Saturday, January 13, 2007

ALBA DE AMÉRICA
Por: Arnoldo Griñán

El presidente de la República Bolivariana de Venezuela, Hugo Rafael Chávez Frías, sentenció que el Siglo XXI es el de los pueblos latinoamericanos; el de romper las cadenas del Imperio. Los hechos hacen realidad esa aseveración.

Las pretensiones imperiales de neocolonizar a su antiguo traspatio mediante ese engendro denominado Alianza de Libre Comercio de las Américas (ALCA), han quedado relegadas a los intentos, cada vez más difíciles, de realizar pequeños o bilaterales convenios con algunos de sus acólitos de la región. Mientras, los pueblos los rechazan categóricamente.

No son pocos los analistas que consideran que en el Cono Sur americano, Estados Unidos ha perdido su nefasta influencia y sólo le quedan como aliados incondicionales: Colombia y Perú, aunque este último, a mediano plazo dejará de orbitar alrededor de Washington. Su actual presidente, Alan García, no tiene un programa objetivo para sacar a su país de la pobreza que lo agobia.

Por el contrario, la Alianza Bolivariana de las Américas, impulsada por Venezuela, gana creciente apoyo, pues sus lineamientos abren una verdadera perspectiva de prosperidad para los países que se les unen.

Los acuerdos concertados entre Venezuela, Cuba y Bolivia en muy importantes áreas económicas y sociales han beneficiado de una u otra forma a otras naciones del subcontinente, incluso a Chile, otrora bastión del neoliberalismo.

Precisamente, en ese último país, bajo las botas del dictador Augusto Pinochet, el imperialismo puso en prácticas recetas neoliberales que beneficiaron a un tercio de la población y sumió en la mayor pobreza a los otros dos tercios, despojándolos de antiguos logros en la educación, la salud, el trabajo y los derechos humanos, entre otros.

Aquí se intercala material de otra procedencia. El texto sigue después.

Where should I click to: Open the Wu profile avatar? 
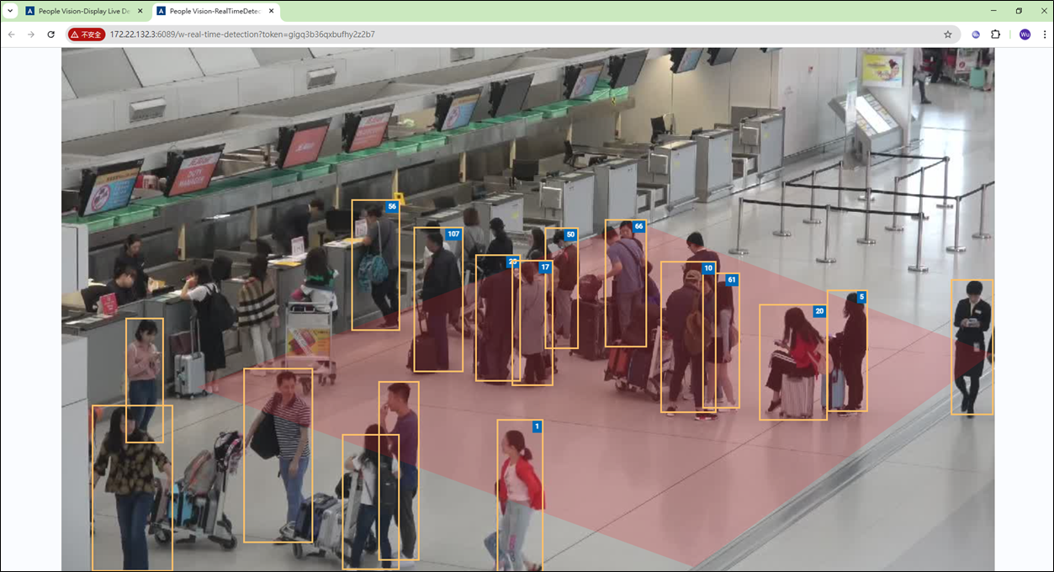(1024, 34)
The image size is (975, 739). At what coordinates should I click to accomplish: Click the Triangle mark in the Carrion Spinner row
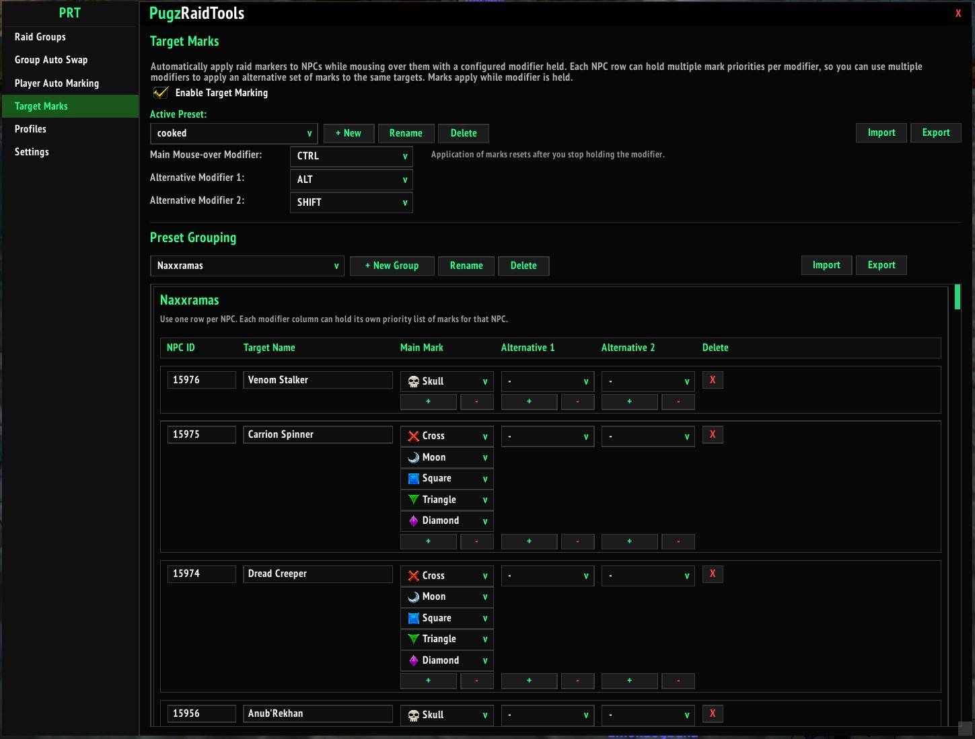447,500

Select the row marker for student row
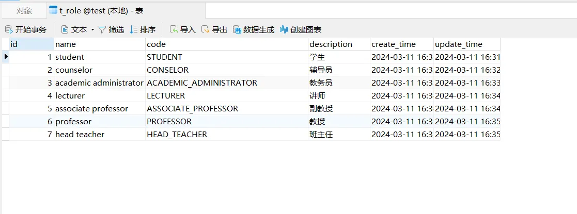tap(6, 57)
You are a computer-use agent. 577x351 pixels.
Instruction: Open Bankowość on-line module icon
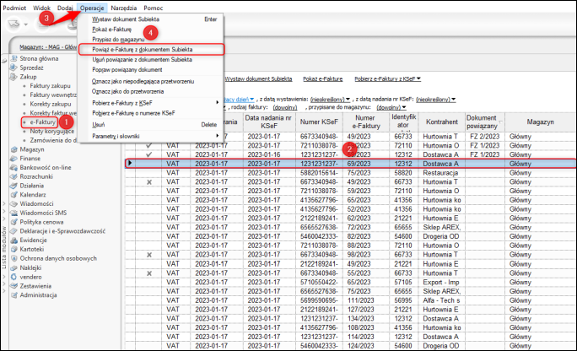(x=13, y=167)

El ascenso al poder del nuevo gobierno socialista en Chile, da un respiro al país, aunque aún le es muy difícil romper las ataduras que el pinochetismo y los posteriores tibios gobiernos sembraron en la patria de Bernardo O´Higgins. Mucha voluntad y combatividad de ese pueblo serán necesarias para que pueda salir de la dependencia estadounidense. Por lo pronto, su acercamiento a las corrientes integracionistas sudamericanas abre un camino esperanzador hacia los sueños del inolvidable Salvador Allende.

LATINOAMÉRICA SE REENCUENTRA

Otros recientes triunfos electorales devienen golpes demoledores para las pretensiones de dominio imperiales en Latinoamérica. Las reelecciones de Luiz Inacio Lula Dasilva, en Brasil y Hugo Chávez Frías, en Venezuela demostraron que Washington ya no domina abiertamente en el subcontinente.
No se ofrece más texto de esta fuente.